Each company must demonstrate their capability of delivering valuable economic growth to the economy of the individual emirate in which they wish to apply. This includes showcasing the company’s financial statements, their budget in recent years and their plan for the coming three years, in particular as to their contribution to the economy of the UAE and the specific emirate in question.
manpower supply services; Water and electricity services, Post services, telecommunication services and audio-visual services; ground and air transportation services; commercial agency services; medical retail trading, such as private pharmacies and poison centers, blood banks and quarantine stations.
All requested documentation must be submitted together with the applicant-company’s memorandum of association to the DED of the emirate in which the seat of the company is planned for approval, followed by a 20% share capital deposit to a UAE bank and finally, further approvals and registrations with the Ministry of Economy.

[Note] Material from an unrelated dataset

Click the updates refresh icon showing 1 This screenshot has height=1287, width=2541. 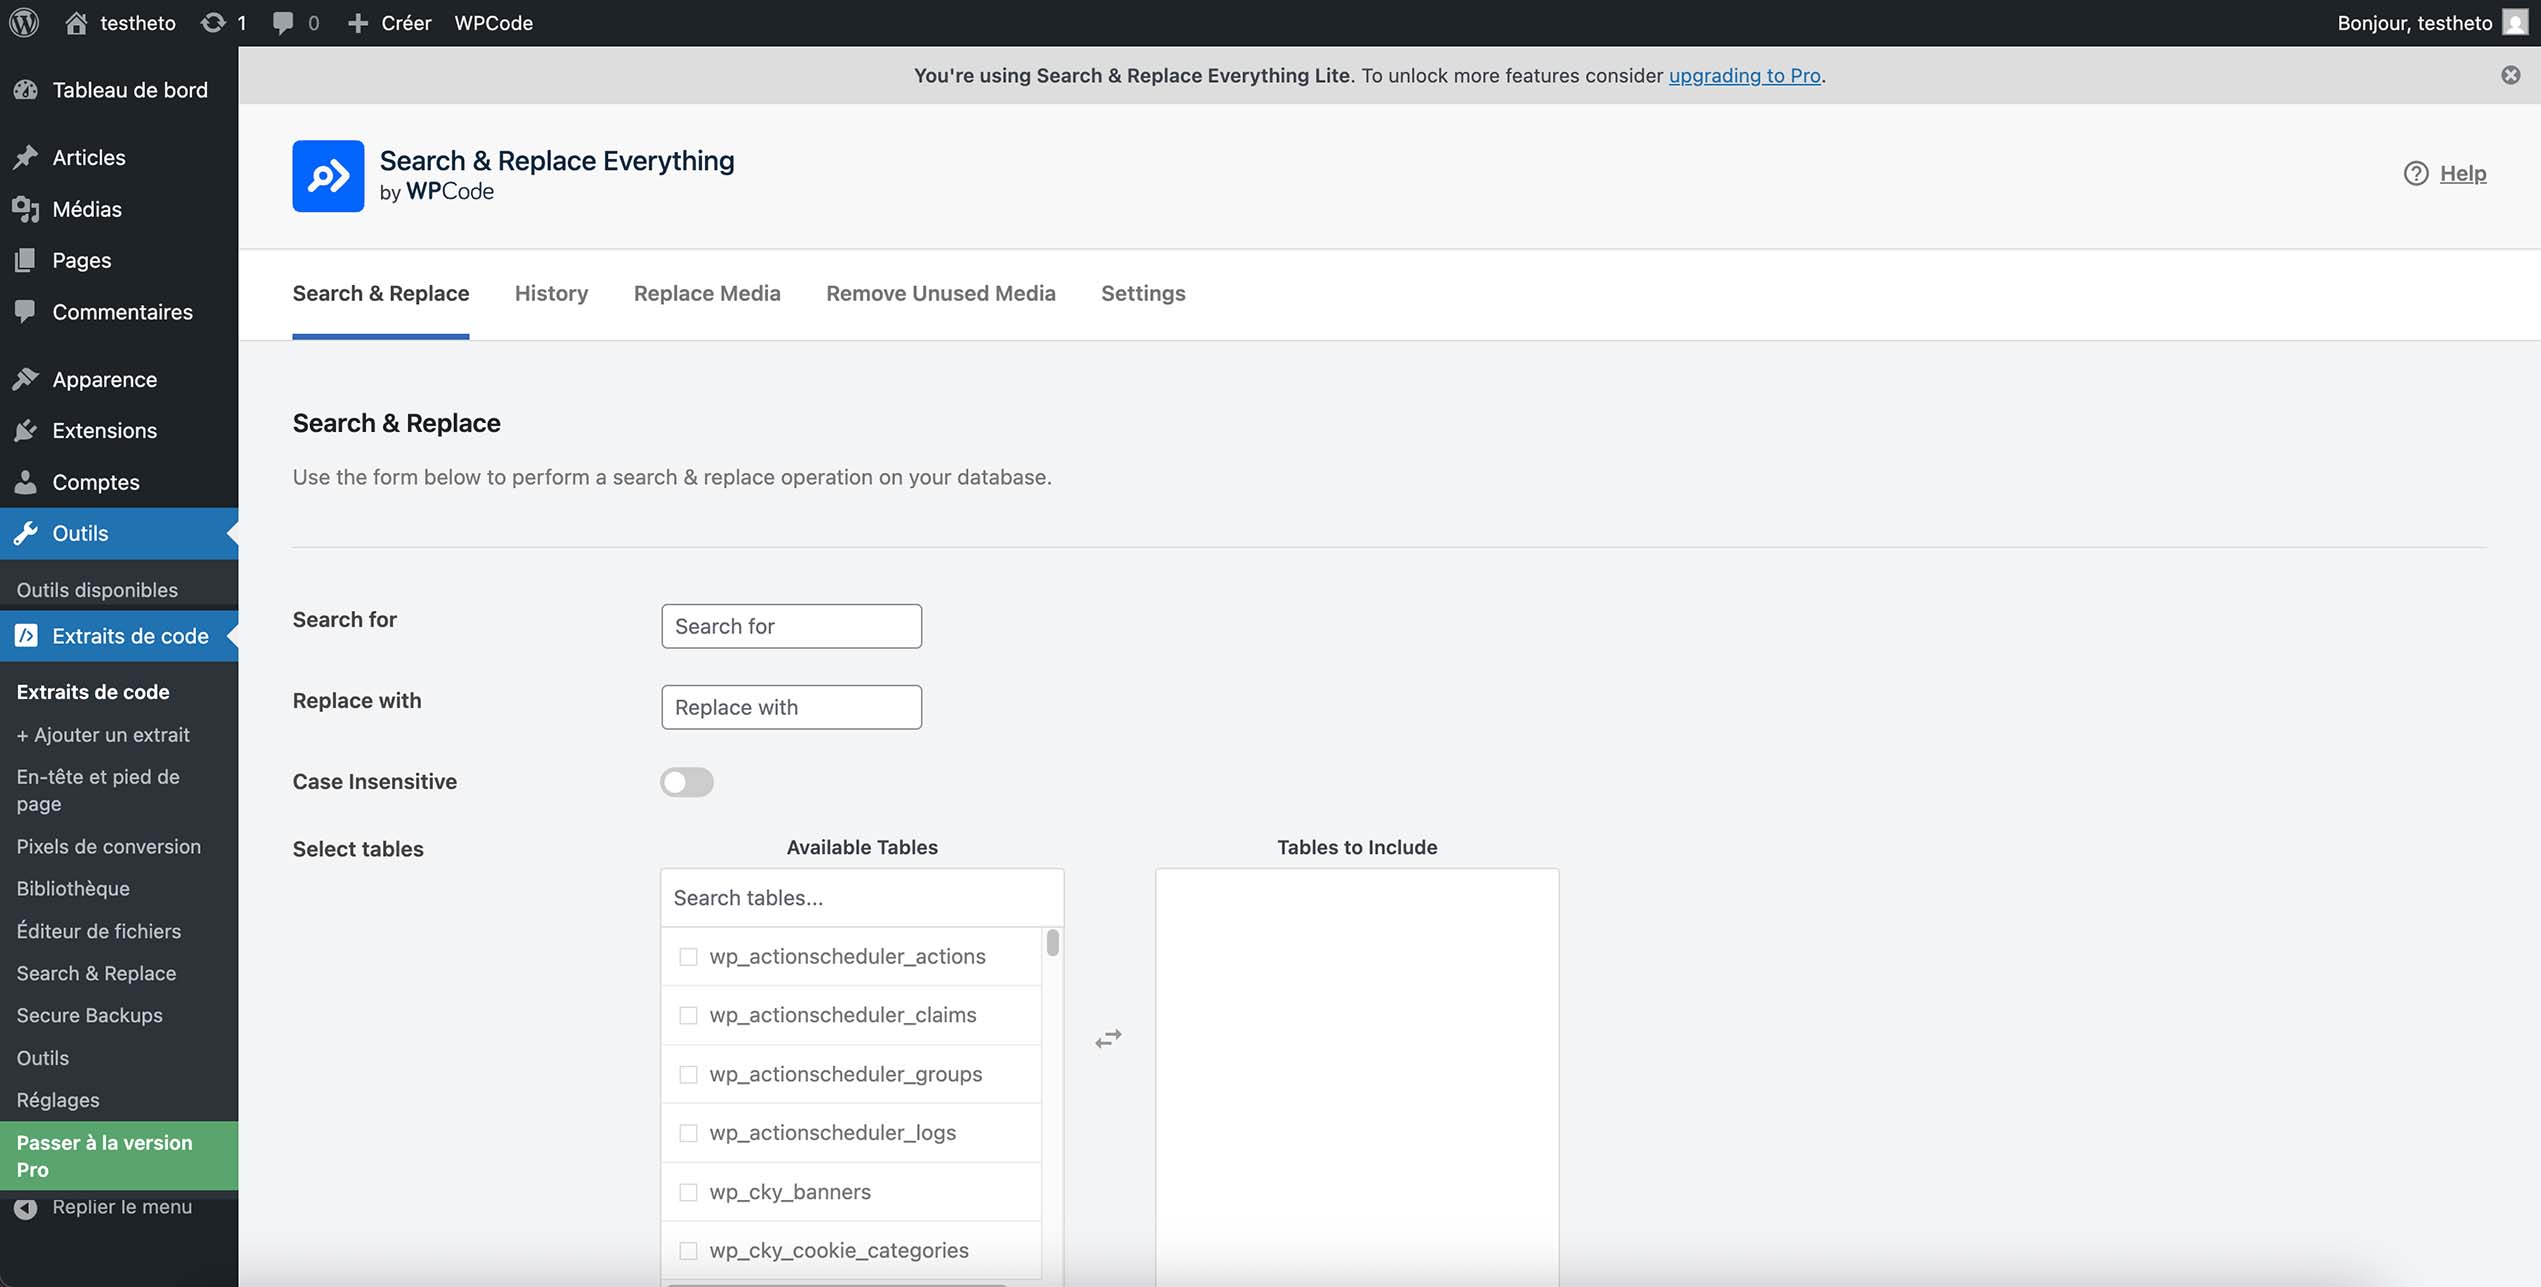click(213, 22)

The applicant-company will also have to register for a special program with the Ministry of Human Resources and Emiratisation, the Tawteen Partners Club, to showcase their dedication to the Emirati workforce, including meeting higher Emiratisation quotas, incorporating development and training programs for Emiratis and to commit to no Ministry regulation violations.

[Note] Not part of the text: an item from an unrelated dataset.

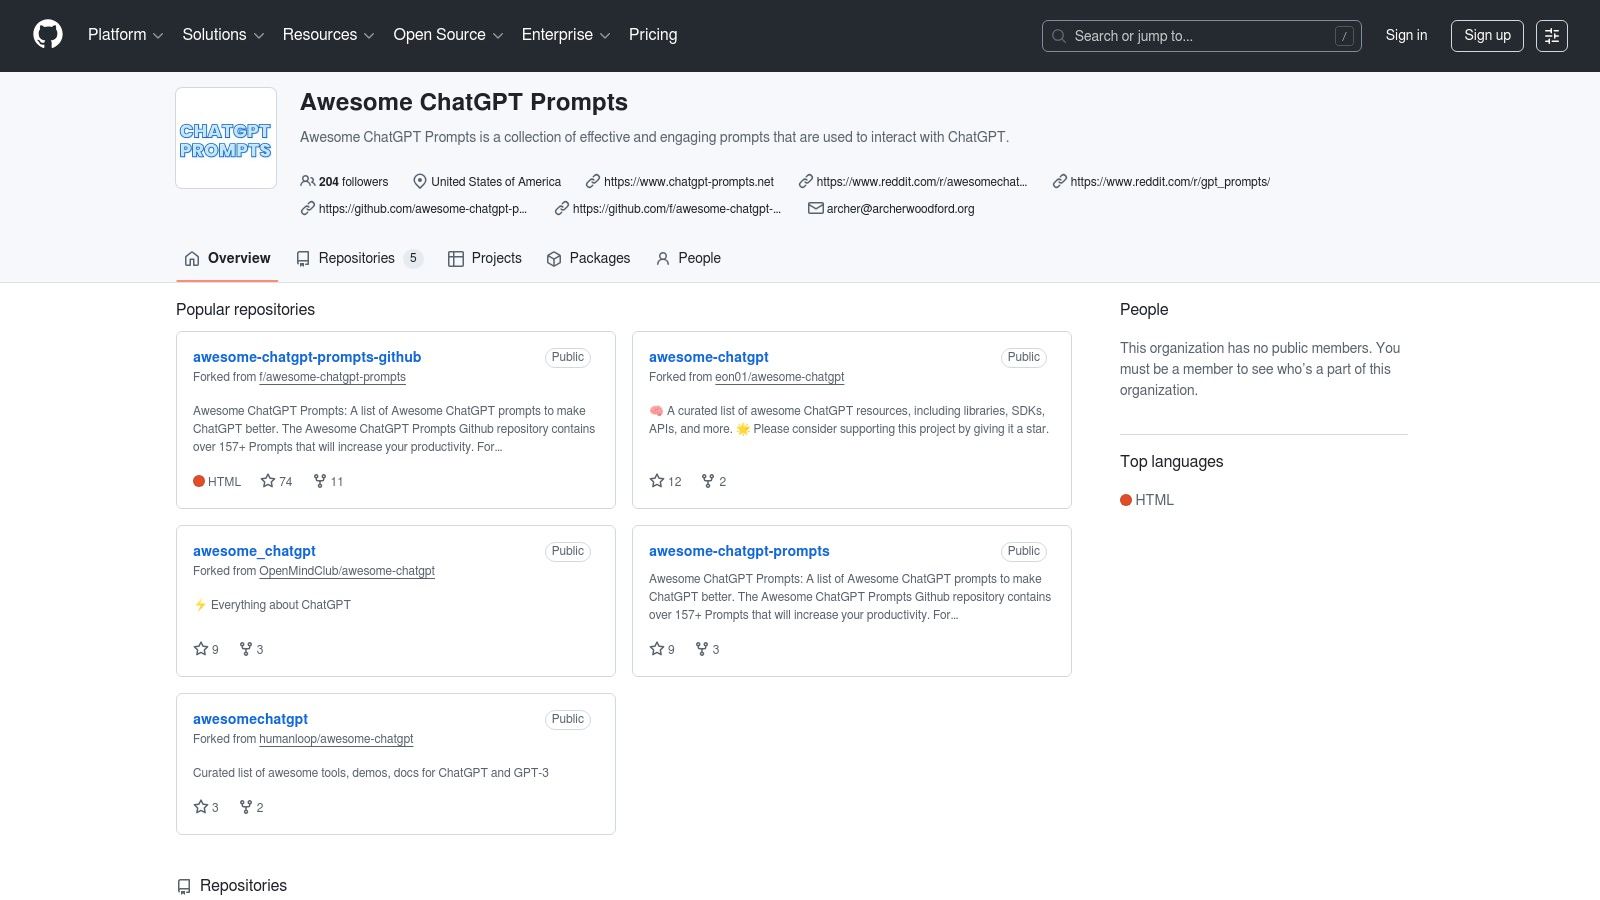Open the Enterprise menu
Viewport: 1600px width, 900px height.
point(564,35)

Each individual Emirate carries out independent company reviews and might apply specific incentives should the business profile and the initial capital be of sufficient value and interest to their local economy. In such events, the Authority might notify the applicant to complete and submit further information and documentation as per their requirements.

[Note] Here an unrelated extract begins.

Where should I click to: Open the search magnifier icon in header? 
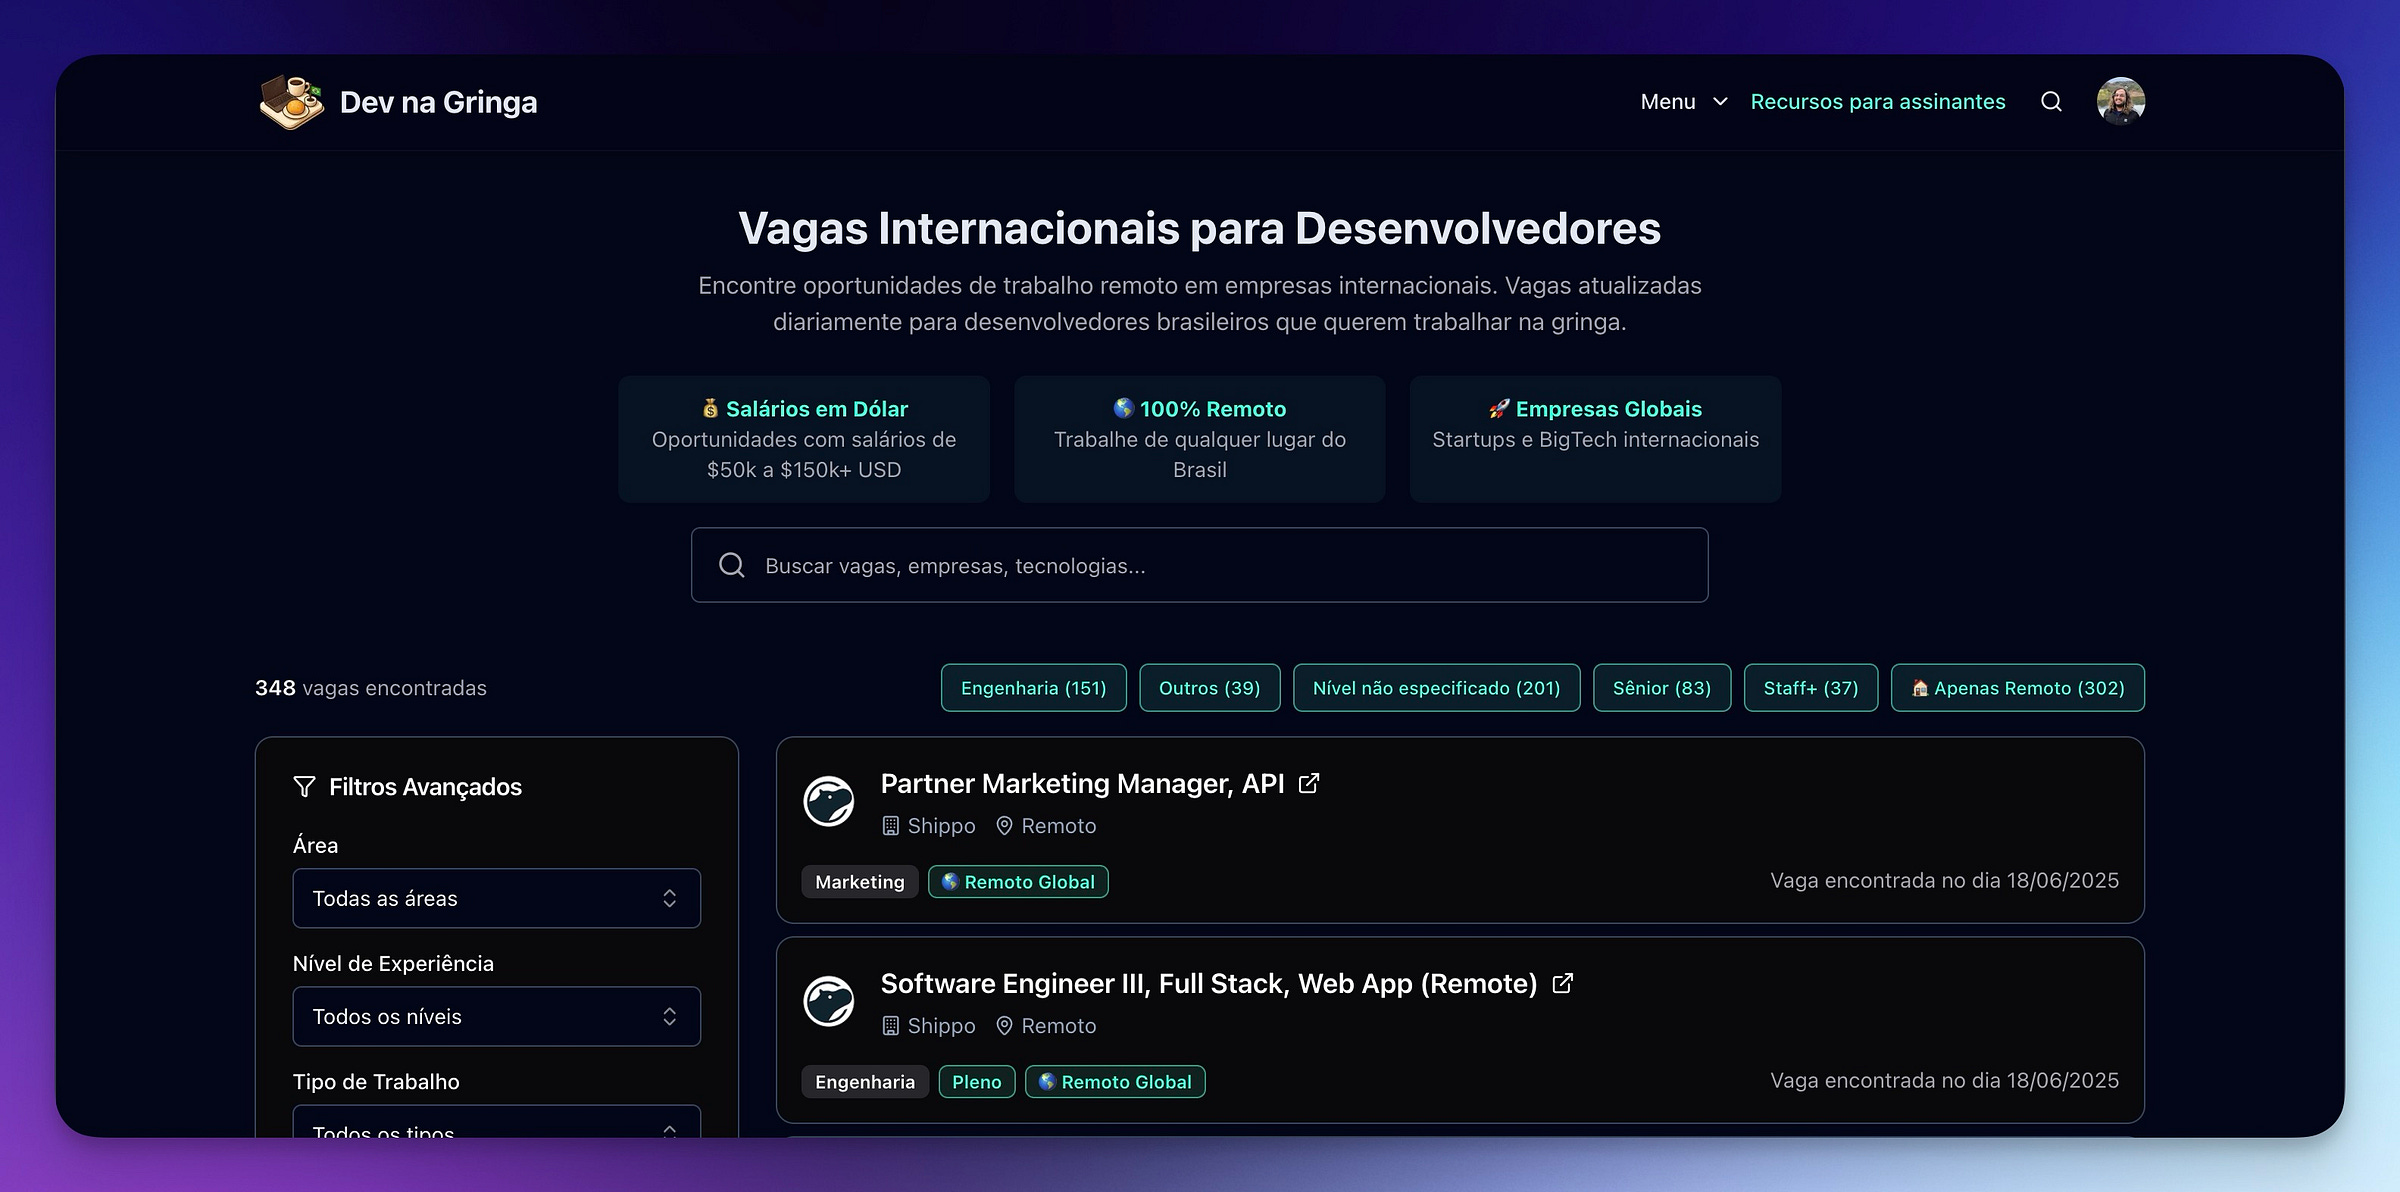click(x=2051, y=101)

Once the application is submitted, the Authority is committed to providing their feedback within just 5 working days, though in practice this might take longer. If the DED or any other relevant Authority (including the Ministry of Economy, or the Ministry of Human Resources and Emiratisation, etc.) rejects the application for licensing an FDI company, such final rejection will not be subject to an objection or appeal.
The option of a UAE entity with 100% foreign ownership and control is now not only theoretical anymore but can be applied for and obtained through legal means. That said, an FDI application is certainly complex as there are many aspects – strategic, administrative and legal – to consider in the long term. Also, it will likely be primarily applicable for multinational companies with a high investment volume or for companies in fields of special interest to the Emirati legislator, like e.g. ensuring food self-sufficiency or creating manufacturing and technology hubs. The concrete implementation and approval process by the licensing authorities in each emirate will also need to be carefully reviewed. In any case, it is a very important legislative step to further attract foreign investments in the UAE economy.